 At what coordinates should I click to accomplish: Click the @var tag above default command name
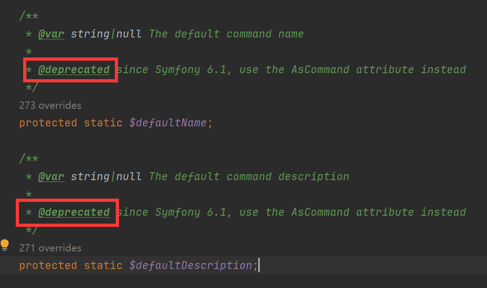click(51, 34)
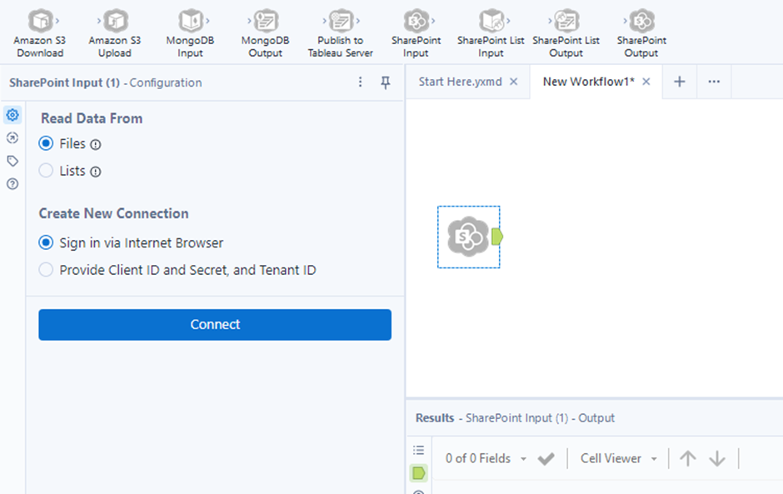Expand the 0 of 0 Fields dropdown
This screenshot has height=494, width=783.
pos(486,458)
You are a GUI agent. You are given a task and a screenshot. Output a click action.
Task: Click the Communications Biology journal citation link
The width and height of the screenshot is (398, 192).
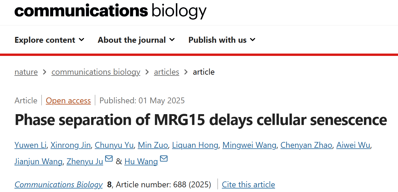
###
WORK TASK » Could you set down, exactly as written, every line from the start of the records above through the line containing "You are a GUI", leaving the pictures out?

ANSWER BOX »
 At what coordinates should I click to accomplish: Click the @var tag above default command name
click(51, 34)
Expand the 0 of 0 Fields dropdown
This screenshot has height=494, width=783.
pos(486,458)
You are a GUI agent. You are given a task and a screenshot. Output a click action.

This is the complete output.